** Opening Data to process block **

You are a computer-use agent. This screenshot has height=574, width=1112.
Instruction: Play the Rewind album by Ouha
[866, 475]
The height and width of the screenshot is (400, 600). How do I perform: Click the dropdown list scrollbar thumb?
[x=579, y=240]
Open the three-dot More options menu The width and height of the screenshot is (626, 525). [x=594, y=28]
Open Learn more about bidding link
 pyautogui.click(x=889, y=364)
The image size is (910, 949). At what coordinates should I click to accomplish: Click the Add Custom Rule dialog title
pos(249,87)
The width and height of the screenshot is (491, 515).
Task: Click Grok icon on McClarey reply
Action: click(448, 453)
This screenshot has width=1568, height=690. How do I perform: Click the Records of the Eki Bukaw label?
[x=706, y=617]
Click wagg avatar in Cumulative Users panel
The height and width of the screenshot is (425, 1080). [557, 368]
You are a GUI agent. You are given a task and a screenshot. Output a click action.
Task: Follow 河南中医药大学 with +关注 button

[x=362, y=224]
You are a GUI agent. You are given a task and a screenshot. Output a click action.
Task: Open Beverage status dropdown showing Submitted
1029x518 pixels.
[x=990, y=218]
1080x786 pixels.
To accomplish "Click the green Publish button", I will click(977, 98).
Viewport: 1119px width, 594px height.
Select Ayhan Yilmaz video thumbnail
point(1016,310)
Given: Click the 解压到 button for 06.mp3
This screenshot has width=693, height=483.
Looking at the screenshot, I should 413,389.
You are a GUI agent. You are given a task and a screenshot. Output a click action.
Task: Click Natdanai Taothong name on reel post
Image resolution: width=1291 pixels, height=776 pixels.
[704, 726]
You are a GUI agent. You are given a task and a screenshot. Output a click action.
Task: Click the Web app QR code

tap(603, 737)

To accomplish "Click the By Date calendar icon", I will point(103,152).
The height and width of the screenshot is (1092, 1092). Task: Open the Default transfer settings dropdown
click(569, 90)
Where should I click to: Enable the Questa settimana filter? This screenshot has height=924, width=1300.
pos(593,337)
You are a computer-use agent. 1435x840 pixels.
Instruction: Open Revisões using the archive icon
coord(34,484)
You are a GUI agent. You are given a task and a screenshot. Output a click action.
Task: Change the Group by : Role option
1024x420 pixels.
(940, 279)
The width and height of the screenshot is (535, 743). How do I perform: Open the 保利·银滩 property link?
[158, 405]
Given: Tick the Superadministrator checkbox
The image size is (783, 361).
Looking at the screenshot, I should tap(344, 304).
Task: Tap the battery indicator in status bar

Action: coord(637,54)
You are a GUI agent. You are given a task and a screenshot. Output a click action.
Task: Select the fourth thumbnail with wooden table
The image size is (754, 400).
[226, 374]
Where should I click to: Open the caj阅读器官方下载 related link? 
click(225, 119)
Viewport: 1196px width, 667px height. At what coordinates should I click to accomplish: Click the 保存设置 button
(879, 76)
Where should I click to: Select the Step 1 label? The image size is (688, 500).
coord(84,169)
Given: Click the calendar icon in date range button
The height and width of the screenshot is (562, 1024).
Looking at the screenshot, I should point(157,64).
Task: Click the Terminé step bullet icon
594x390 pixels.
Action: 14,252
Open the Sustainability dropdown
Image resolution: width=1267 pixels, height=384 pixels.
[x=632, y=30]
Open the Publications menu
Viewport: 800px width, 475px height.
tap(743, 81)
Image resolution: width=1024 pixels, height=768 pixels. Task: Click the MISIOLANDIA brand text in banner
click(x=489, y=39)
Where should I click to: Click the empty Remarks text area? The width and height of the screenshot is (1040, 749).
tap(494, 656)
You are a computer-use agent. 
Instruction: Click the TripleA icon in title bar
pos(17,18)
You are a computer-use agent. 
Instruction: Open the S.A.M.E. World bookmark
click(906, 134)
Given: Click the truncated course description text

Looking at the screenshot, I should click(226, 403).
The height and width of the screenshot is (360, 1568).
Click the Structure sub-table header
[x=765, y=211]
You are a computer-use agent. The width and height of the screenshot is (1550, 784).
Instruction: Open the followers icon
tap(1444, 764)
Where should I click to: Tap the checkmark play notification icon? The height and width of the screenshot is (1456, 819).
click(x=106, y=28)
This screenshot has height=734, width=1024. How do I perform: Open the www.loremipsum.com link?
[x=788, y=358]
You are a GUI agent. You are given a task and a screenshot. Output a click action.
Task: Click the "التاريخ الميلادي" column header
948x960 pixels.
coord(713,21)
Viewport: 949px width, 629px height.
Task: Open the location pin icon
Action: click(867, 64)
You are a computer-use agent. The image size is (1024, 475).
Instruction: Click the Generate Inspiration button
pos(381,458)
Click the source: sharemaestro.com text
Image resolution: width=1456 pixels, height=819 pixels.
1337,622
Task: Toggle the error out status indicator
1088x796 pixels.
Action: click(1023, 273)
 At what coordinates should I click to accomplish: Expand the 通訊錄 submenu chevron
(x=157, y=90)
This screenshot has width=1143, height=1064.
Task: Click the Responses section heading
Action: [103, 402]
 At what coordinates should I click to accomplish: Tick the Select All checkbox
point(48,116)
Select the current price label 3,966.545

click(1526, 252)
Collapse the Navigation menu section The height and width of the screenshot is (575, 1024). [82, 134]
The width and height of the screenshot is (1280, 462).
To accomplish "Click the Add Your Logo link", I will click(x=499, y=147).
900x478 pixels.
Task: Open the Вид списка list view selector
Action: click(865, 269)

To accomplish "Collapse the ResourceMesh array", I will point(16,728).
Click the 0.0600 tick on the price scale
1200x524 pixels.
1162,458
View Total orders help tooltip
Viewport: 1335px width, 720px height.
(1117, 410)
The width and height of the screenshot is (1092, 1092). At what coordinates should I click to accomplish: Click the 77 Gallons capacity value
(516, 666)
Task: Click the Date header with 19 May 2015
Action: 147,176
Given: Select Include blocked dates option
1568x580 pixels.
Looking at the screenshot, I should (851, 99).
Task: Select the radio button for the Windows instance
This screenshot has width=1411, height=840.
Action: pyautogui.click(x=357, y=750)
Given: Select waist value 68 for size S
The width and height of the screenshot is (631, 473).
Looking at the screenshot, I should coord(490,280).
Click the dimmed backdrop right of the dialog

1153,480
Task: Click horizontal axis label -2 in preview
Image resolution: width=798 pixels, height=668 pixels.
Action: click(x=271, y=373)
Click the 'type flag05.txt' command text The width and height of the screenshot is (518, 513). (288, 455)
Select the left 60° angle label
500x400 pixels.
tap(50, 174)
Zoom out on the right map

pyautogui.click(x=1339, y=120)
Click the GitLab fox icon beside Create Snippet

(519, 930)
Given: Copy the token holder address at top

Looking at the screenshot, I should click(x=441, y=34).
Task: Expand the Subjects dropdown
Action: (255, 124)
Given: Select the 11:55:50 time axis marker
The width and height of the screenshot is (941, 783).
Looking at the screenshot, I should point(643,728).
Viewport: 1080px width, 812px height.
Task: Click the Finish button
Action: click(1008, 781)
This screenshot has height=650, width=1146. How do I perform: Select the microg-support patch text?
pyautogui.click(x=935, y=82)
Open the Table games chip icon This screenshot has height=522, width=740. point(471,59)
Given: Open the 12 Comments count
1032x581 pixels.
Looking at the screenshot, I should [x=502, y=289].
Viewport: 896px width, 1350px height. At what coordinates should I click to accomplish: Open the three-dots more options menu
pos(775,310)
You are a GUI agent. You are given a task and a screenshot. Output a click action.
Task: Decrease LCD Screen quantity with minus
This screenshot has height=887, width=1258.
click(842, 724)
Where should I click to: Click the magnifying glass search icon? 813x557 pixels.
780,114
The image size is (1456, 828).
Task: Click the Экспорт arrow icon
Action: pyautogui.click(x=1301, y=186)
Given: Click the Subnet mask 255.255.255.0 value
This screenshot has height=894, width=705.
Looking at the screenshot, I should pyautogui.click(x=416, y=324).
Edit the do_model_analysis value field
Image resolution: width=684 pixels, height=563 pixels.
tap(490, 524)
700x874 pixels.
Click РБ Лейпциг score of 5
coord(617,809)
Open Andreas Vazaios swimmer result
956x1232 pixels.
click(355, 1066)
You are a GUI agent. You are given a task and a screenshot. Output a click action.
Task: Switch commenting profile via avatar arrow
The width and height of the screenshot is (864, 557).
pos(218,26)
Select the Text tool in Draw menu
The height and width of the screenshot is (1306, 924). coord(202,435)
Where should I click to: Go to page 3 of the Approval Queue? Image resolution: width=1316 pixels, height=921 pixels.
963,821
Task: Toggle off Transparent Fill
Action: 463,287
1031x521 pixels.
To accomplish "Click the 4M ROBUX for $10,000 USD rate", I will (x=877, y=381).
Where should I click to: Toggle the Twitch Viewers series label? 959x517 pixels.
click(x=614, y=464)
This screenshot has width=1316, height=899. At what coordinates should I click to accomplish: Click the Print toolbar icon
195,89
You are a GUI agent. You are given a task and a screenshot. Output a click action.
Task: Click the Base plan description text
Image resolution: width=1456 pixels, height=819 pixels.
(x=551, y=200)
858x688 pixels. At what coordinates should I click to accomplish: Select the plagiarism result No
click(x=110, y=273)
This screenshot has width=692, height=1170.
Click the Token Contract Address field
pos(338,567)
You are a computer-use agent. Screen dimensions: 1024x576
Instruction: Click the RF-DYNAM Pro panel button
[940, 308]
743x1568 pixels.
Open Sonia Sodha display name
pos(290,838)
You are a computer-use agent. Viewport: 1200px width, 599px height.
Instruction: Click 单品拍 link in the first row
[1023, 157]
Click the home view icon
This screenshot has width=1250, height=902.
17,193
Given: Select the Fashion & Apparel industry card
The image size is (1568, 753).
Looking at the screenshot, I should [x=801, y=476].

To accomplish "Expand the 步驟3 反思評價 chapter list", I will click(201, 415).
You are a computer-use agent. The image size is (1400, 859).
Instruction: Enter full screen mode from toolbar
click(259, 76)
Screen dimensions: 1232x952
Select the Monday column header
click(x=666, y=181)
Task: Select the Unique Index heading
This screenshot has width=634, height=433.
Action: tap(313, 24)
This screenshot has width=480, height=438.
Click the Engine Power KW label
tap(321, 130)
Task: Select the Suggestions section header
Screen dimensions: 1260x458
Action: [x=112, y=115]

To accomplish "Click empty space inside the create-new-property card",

** Closing Data to process block **

■ **Problem details**:
From the records above, copy every line that includes the word "card".

■ **Exercise solution**:
Given: Select the Fashion & Apparel industry card
To accomplish "Click empty space inside the create-new-property card",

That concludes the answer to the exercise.